* _WHAT THE TASK REQUIRES_
Send every record back word for word.

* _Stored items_
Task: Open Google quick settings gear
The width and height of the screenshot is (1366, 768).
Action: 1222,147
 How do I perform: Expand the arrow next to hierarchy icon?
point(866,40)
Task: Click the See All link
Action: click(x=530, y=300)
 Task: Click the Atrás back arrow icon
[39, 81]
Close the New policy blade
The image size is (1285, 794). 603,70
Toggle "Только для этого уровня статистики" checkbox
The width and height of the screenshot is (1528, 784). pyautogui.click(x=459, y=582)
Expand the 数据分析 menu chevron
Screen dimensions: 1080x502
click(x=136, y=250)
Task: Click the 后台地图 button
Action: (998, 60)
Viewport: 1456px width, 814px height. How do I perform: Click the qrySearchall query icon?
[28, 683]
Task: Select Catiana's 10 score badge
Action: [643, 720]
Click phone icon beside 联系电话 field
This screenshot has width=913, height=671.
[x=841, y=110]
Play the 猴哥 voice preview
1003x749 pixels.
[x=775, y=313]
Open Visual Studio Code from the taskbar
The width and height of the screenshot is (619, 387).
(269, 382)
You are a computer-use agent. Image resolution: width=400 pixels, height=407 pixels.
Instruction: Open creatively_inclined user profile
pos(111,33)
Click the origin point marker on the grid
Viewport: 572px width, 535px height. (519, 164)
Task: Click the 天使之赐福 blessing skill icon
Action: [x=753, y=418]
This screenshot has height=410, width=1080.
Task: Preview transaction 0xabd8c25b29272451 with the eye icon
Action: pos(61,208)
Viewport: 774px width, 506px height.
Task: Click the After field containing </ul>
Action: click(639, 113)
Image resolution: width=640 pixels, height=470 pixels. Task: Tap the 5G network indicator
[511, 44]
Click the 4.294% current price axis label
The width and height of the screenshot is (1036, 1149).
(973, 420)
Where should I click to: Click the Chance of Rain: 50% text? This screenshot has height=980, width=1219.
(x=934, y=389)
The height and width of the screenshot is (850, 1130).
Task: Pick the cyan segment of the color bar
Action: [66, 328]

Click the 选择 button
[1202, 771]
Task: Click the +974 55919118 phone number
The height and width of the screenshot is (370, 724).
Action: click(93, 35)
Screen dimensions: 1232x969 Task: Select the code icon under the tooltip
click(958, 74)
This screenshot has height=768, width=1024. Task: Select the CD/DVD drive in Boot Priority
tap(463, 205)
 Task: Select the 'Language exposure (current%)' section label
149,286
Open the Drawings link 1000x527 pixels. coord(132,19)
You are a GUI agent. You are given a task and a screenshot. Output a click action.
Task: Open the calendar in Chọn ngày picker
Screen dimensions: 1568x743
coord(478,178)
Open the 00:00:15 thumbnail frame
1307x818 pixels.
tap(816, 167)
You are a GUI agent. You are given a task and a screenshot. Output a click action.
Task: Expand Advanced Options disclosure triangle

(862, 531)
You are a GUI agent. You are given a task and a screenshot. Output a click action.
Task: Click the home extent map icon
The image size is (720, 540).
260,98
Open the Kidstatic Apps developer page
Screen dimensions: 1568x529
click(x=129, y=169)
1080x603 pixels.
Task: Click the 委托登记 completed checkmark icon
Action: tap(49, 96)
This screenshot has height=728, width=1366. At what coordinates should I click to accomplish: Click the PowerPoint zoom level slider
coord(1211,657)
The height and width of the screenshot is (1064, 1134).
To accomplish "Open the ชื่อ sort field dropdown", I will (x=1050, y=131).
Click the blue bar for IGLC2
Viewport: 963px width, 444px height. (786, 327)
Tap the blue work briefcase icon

* _EXERCISE OUTPUT_
Task: Open Google quick settings gear
The width and height of the screenshot is (1366, 768).
Action: 1222,147
 How do I perform: Expand the arrow next to hierarchy icon?
point(866,40)
Task: Click the See All link
Action: click(x=530, y=300)
 Task: Click the Atrás back arrow icon
[39, 81]
Close the New policy blade
The image size is (1285, 794). 603,70
Toggle "Только для этого уровня статистики" checkbox
The width and height of the screenshot is (1528, 784). pyautogui.click(x=459, y=582)
Expand the 数据分析 menu chevron
Screen dimensions: 1080x502
click(x=136, y=250)
Task: Click the 后台地图 button
Action: (998, 60)
Viewport: 1456px width, 814px height. How do I perform: Click the qrySearchall query icon?
[28, 683]
Task: Select Catiana's 10 score badge
Action: [643, 720]
Click phone icon beside 联系电话 field
This screenshot has width=913, height=671.
[x=841, y=110]
Play the 猴哥 voice preview
1003x749 pixels.
[x=775, y=313]
Open Visual Studio Code from the taskbar
The width and height of the screenshot is (619, 387).
(269, 382)
You are a computer-use agent. Image resolution: width=400 pixels, height=407 pixels.
Instruction: Open creatively_inclined user profile
pos(111,33)
Click the origin point marker on the grid
Viewport: 572px width, 535px height. (519, 164)
Task: Click the 天使之赐福 blessing skill icon
Action: [x=753, y=418]
This screenshot has height=410, width=1080.
Task: Preview transaction 0xabd8c25b29272451 with the eye icon
Action: pos(61,208)
Viewport: 774px width, 506px height.
Task: Click the After field containing </ul>
Action: click(639, 113)
Image resolution: width=640 pixels, height=470 pixels. Task: Tap the 5G network indicator
[511, 44]
Click the 4.294% current price axis label
The width and height of the screenshot is (1036, 1149).
(973, 420)
Where should I click to: Click the Chance of Rain: 50% text? This screenshot has height=980, width=1219.
(x=934, y=389)
The height and width of the screenshot is (850, 1130).
Task: Pick the cyan segment of the color bar
Action: [66, 328]

Click the 选择 button
[1202, 771]
Task: Click the +974 55919118 phone number
The height and width of the screenshot is (370, 724).
Action: click(93, 35)
Screen dimensions: 1232x969 Task: Select the code icon under the tooltip
click(958, 74)
This screenshot has height=768, width=1024. Task: Select the CD/DVD drive in Boot Priority
tap(463, 205)
 Task: Select the 'Language exposure (current%)' section label
149,286
Open the Drawings link 1000x527 pixels. coord(132,19)
You are a GUI agent. You are given a task and a screenshot. Output a click action.
Task: Open the calendar in Chọn ngày picker
Screen dimensions: 1568x743
coord(478,178)
Open the 00:00:15 thumbnail frame
1307x818 pixels.
tap(816, 167)
You are a GUI agent. You are given a task and a screenshot. Output a click action.
Task: Expand Advanced Options disclosure triangle

(862, 531)
You are a GUI agent. You are given a task and a screenshot. Output a click action.
Task: Click the home extent map icon
The image size is (720, 540).
260,98
Open the Kidstatic Apps developer page
Screen dimensions: 1568x529
click(x=129, y=169)
1080x603 pixels.
Task: Click the 委托登记 completed checkmark icon
Action: tap(49, 96)
This screenshot has height=728, width=1366. At what coordinates should I click to accomplish: Click the PowerPoint zoom level slider
coord(1211,657)
The height and width of the screenshot is (1064, 1134).
To accomplish "Open the ชื่อ sort field dropdown", I will (x=1050, y=131).
Click the blue bar for IGLC2
Viewport: 963px width, 444px height. (786, 327)
Tap the blue work briefcase icon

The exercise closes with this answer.